In my agnostic days, I knew about religions that give you a list of rules and regulations to follow: do x, don’t do y, etc etc etc, and maybe, just maybe, you’ll manage to do enough to please their deity and get to heaven. I didn’t know about Jesus – the one who says: look, you can’t live up to the real living God’s standards, and I love you anyway. Enough to take the terrible punishment you deserve for all your sins. Enough to have my hands and feet nailed to planks of wood, enough to hang on that cross for several hours in agony, bleeding and dying so that you could go free.
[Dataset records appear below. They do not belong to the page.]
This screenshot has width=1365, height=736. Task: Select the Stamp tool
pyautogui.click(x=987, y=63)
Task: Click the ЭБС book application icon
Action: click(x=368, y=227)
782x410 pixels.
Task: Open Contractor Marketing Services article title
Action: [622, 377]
When I first met him in that church in London in 1989, and then read the four gospels and learned more about him, I fell in love with someone who I saw as kind, loving, compassionate – and he is all that, but he’s so much more! It took over twelve years before the penny finally dropped, and I finally got it: he’s the Saviour, he didn’t just come to teach us how to live, he came to be the atoning sacrifice for all humankind so that we’ll be ok even though we can’t live up to God’s standards! He is the Lamb of God, who came to take away the sin of the world. He is the ultimate sacrifice provided for us by God himself, so that all who believe in him should not perish but have everlasting life. I can speak to the almighty God, the creator of the universe, and know him as my loving dad – not because I’m good enough, not because I fulfill a list of rules, but because I’m in Christ and he, the wonderful Saviour and Messiah, has fulfilled all of Torah! and in this amazing exchange that I couldn’t ever deserve, Jesus took my sins and gave me his righteousness!

How grateful would you be if you were going to be shot and killed but someone shoved you aside and took the bullet for you? Jesus did more than that for me: his sacrifice wasn’t on impulse, but planned ahead in meticulous detail; and his death wasn’t quick – he spent three hours on that cross. But the other, more significant difference is this: when someone takes a bullet for you, all they win for you is more of this life – you get to live a while longer, maybe a few years, maybe a few decades, but you will still die. All they’re giving you is extra time. Jesus though – he died to give me eternal life.

Yes, eternal life. I was almost going to say “eternity” but that’s not really it. Eternity is what everyone gets after death – it’s just a question of where we spend that eternity. Because of the sacrifice of Jesus on the cross, I know that I’ll be spending that eternity in the most wonderful place, I know that after I finish this life, with all its pain and suffering, I’ll get to enjoy an eternity full of joy – rather than the eternal torment I actually deserve!

And this amazing offer is open to all – you, reading this, if you haven’t done it yet then come on, do it now! Jesus died as an atoning sacrifice for the sins of all humankind! Repent of your sin and put your faith in him, and you will be saved!